Agents need to know what a tool does to the world before calling it. Descriptions should go beyond structured annotations to explain consequences.

Conciseness5/5

Is the description appropriately sized, front-loaded, and free of redundancy?

The description is a single, efficient sentence that directly states the tool's purpose and output. It is front-loaded with the core action and has zero wasted words, making it highly concise and well-structured for quick understanding.

Shorter descriptions cost fewer tokens and are easier for agents to parse. Every sentence should earn its place.

Completeness3/5

Given the tool's complexity, does the description cover enough for an agent to succeed on first attempt?

Given the tool's low complexity (one parameter, no output schema, no annotations), the description is minimally adequate. It covers the basic purpose but lacks details on usage guidelines, behavioral traits, or output specifics. Without annotations or an output schema, the description should do more to compensate, but it meets the minimum viable threshold for such a simple tool.

Complex tools with many parameters or behaviors need more documentation. Simple tools need less. This dimension scales expectations accordingly.

Parameters3/5

Does the description clarify parameter syntax, constraints, interactions, or defaults beyond what the schema provides?

The input schema has 100% description coverage, with the single parameter 'doc_id' clearly documented. The description adds no additional meaning beyond what the schema provides, such as format examples or constraints. With high schema coverage, the baseline score of 3 is appropriate, as the description doesn't compensate but also doesn't need to given the schema's clarity.

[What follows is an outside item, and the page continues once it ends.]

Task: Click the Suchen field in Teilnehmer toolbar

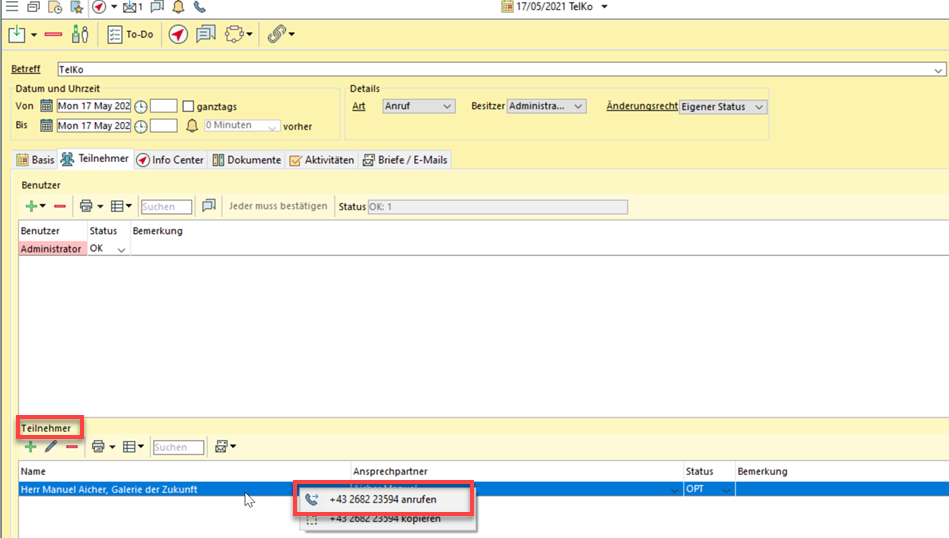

Input schemas describe structure but not intent. Descriptions should explain non-obvious parameter relationships and valid value ranges.

Purpose4/5

Does the description clearly state what the tool does and how it differs from similar tools?

The description clearly states the action ('Read the contents') and the resource ('a document'), with a specific output format ('return it as a string'). It distinguishes from 'edit_document' by focusing on reading rather than modifying, but doesn't explicitly differentiate from 'return all the docs' which might also involve reading documents. This makes it clear but not fully sibling-differentiated.

Agents choose between tools based on descriptions. A clear purpose with a specific verb and resource helps agents select the right tool.

Usage Guidelines2/5

Does the description explain when to use this tool, when not to, or what alternatives exist?

The description provides no guidance on when to use this tool versus alternatives like 'edit_document' or 'return all the docs'. It doesn't mention prerequisites, context, or exclusions. Usage is implied from the name and description alone, but no explicit guidelines are given.

Agents often have multiple tools that could apply. Explicit usage guidance like "use X instead of Y when Z" prevents misuse.